Data items:
^^^^^^^^^^^^^^^^

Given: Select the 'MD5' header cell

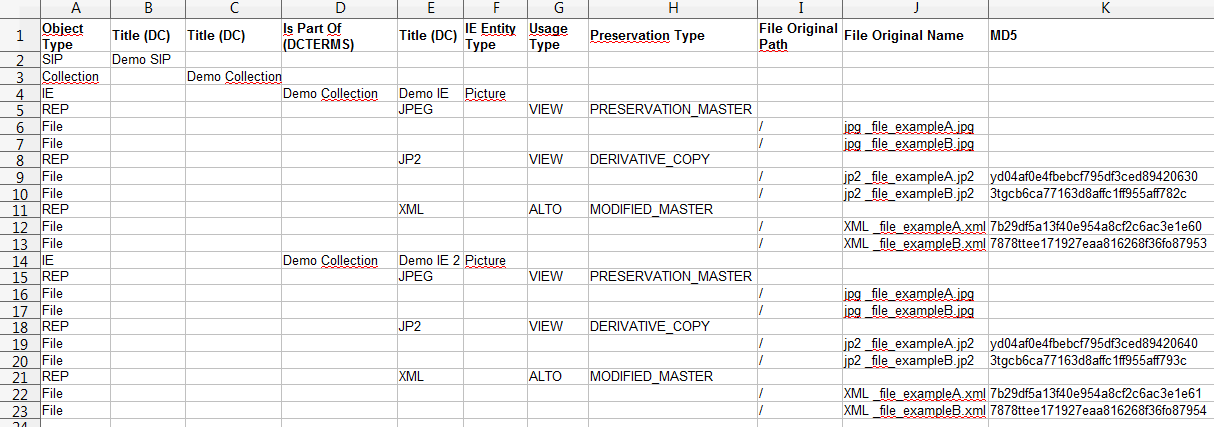Looking at the screenshot, I should 1100,36.
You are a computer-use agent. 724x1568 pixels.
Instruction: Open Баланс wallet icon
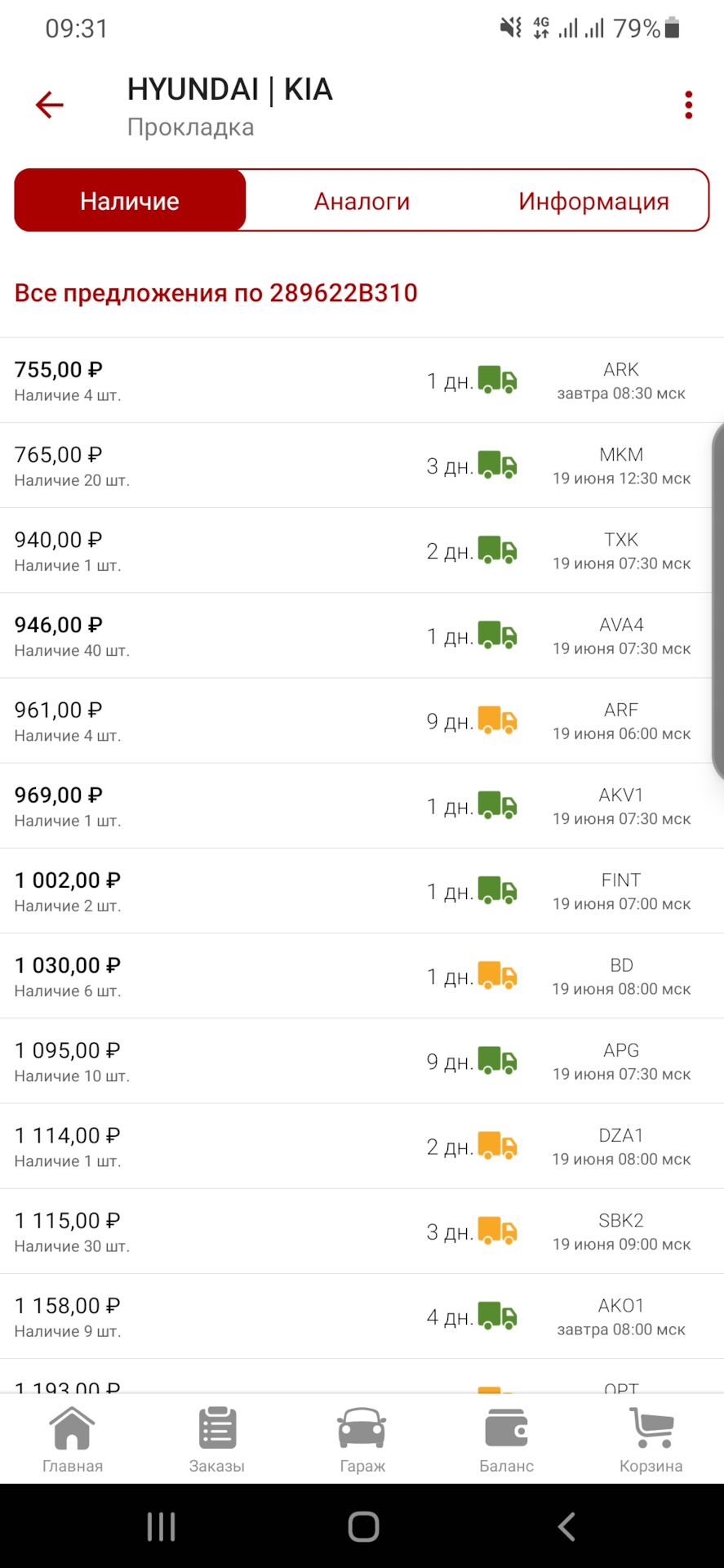506,1439

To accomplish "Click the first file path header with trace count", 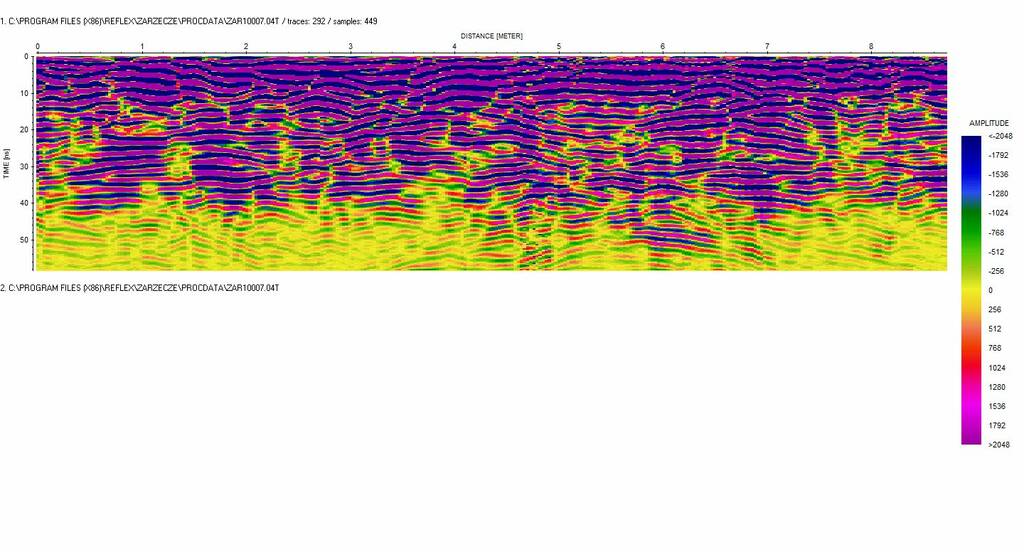I will pyautogui.click(x=189, y=21).
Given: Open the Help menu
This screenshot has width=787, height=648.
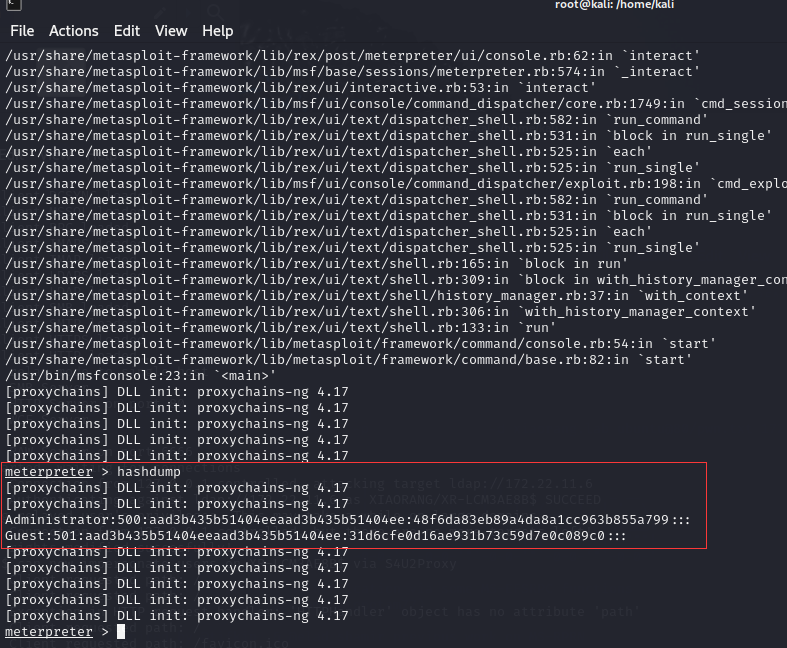Looking at the screenshot, I should pos(217,31).
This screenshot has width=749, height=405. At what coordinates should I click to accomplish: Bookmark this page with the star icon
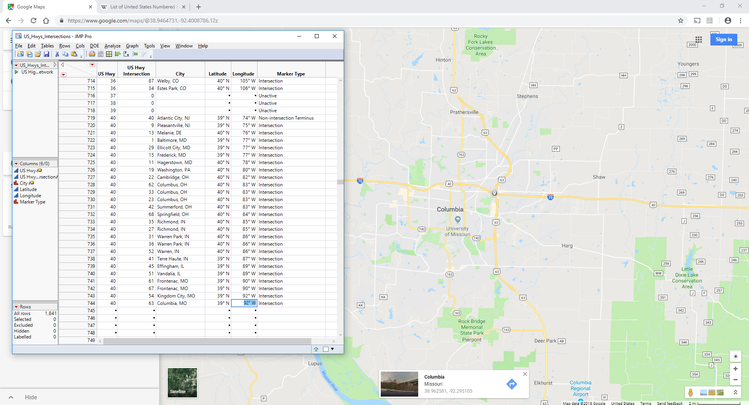click(681, 20)
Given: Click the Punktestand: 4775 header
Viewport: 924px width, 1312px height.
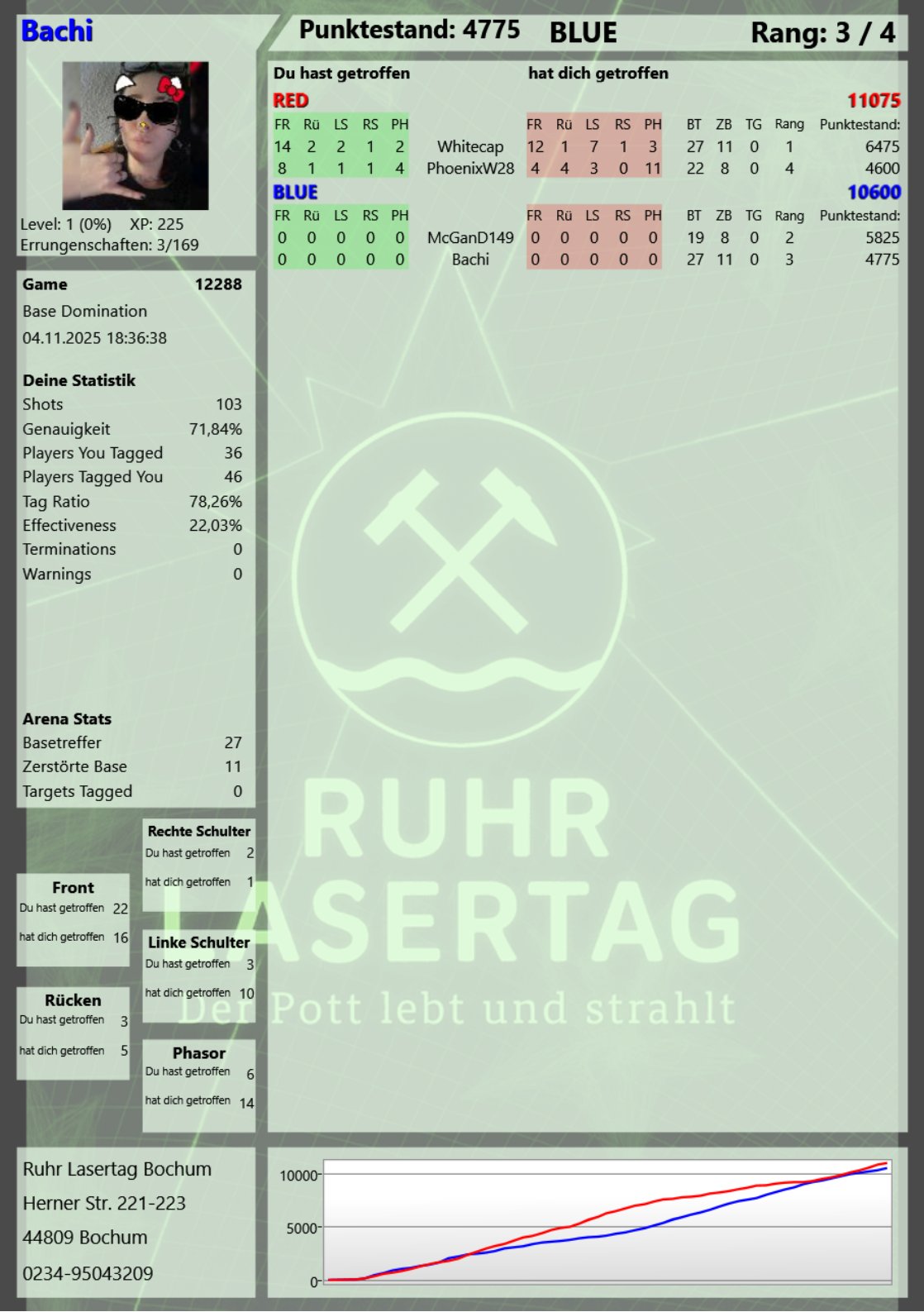Looking at the screenshot, I should click(409, 31).
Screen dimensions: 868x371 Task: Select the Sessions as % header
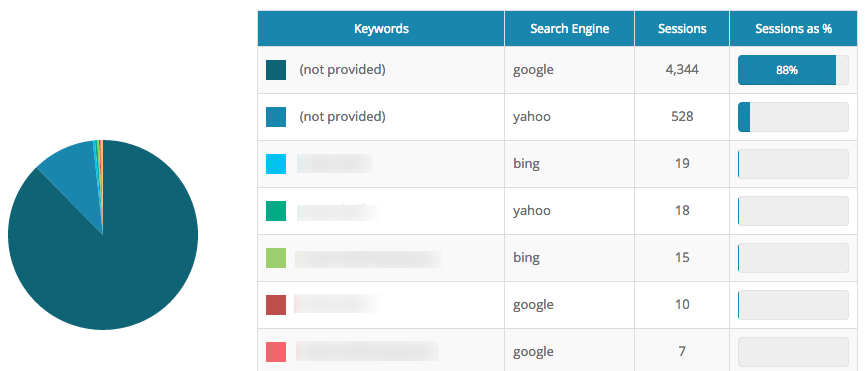[793, 29]
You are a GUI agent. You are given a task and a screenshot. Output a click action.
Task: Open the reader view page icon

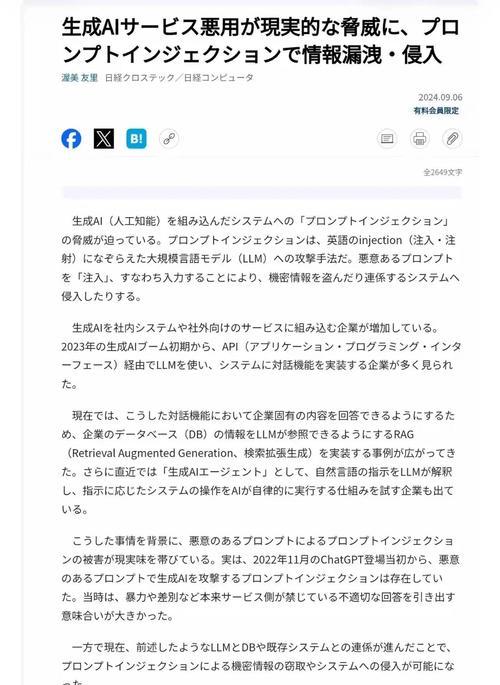click(x=387, y=139)
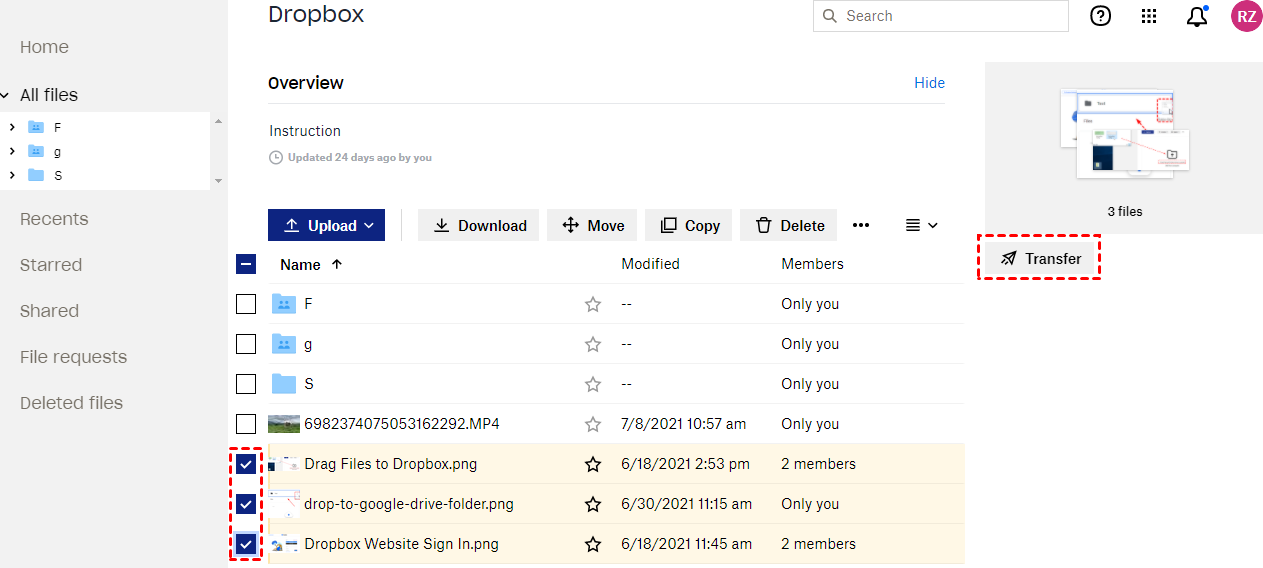The height and width of the screenshot is (568, 1263).
Task: Open the three-dot more actions menu
Action: tap(861, 225)
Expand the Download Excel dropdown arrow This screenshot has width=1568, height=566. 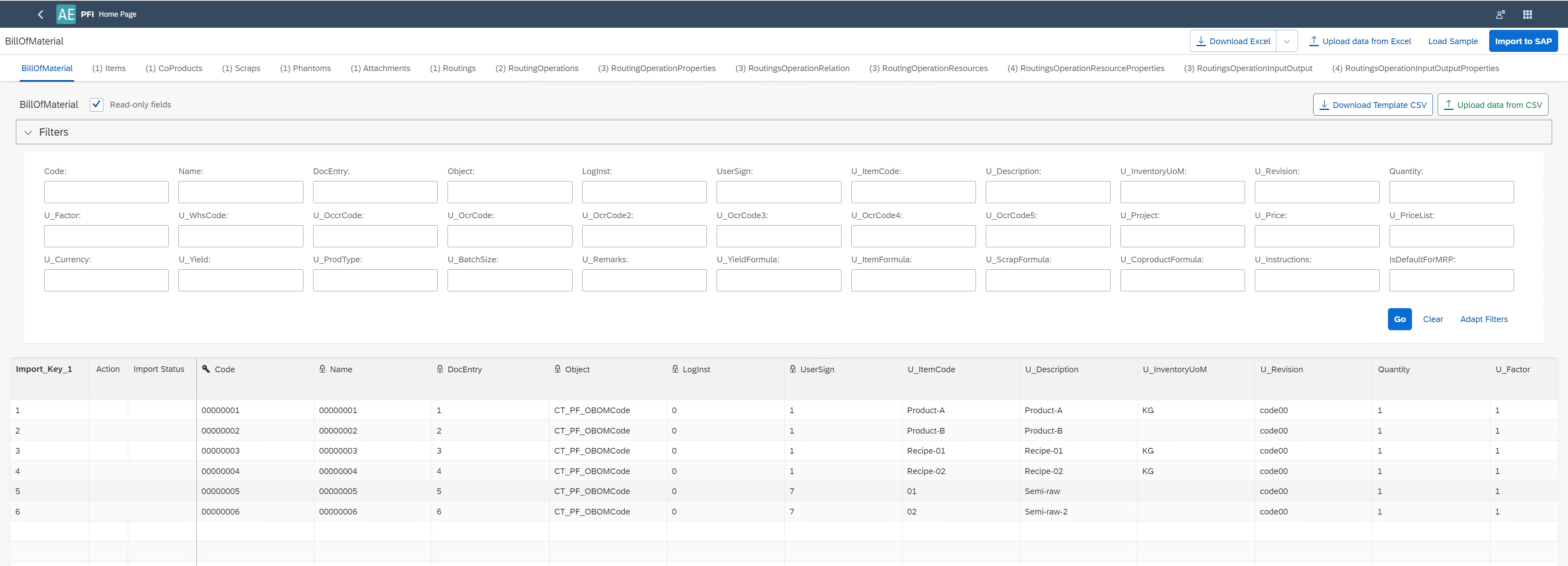1287,41
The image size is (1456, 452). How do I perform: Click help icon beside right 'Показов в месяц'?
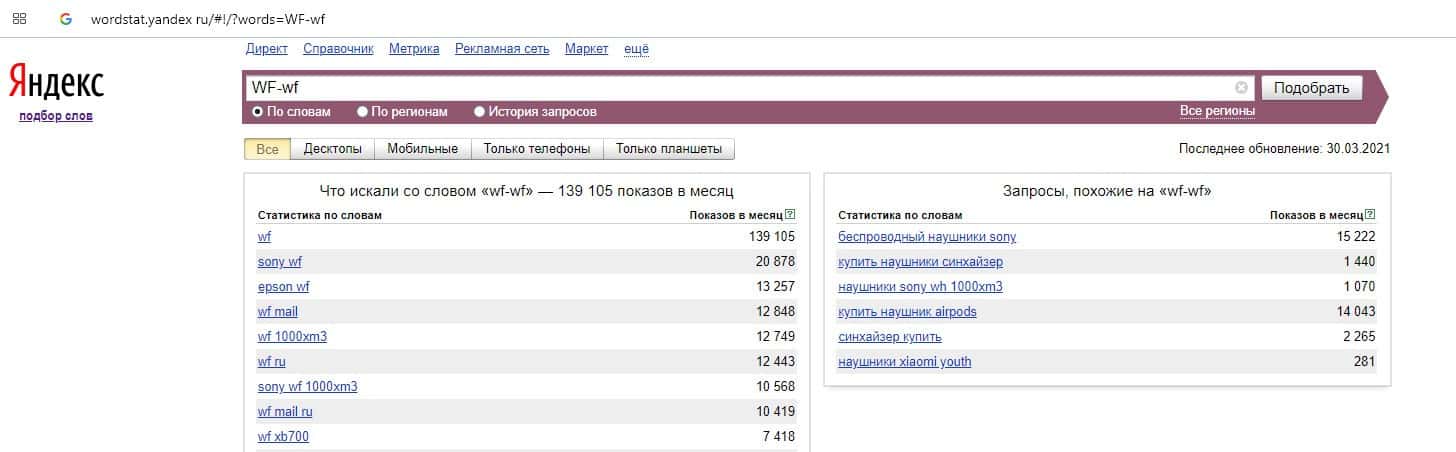pyautogui.click(x=1370, y=214)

^^^^^^^^^^^^^^^^

• _TASK GOAL_
Report each of the lines above that contains the string "icon", treating uppercase and lowercase as different.

• _SOLUTION TO THE PROBLEM_
Instruction: Open Баланс wallet icon
This screenshot has width=749, height=405. At what coordinates should I click to accomplish: Bookmark this page with the star icon
Task: Open the reader view page icon
The image size is (1456, 452). How do I perform: Click help icon beside right 'Показов в месяц'?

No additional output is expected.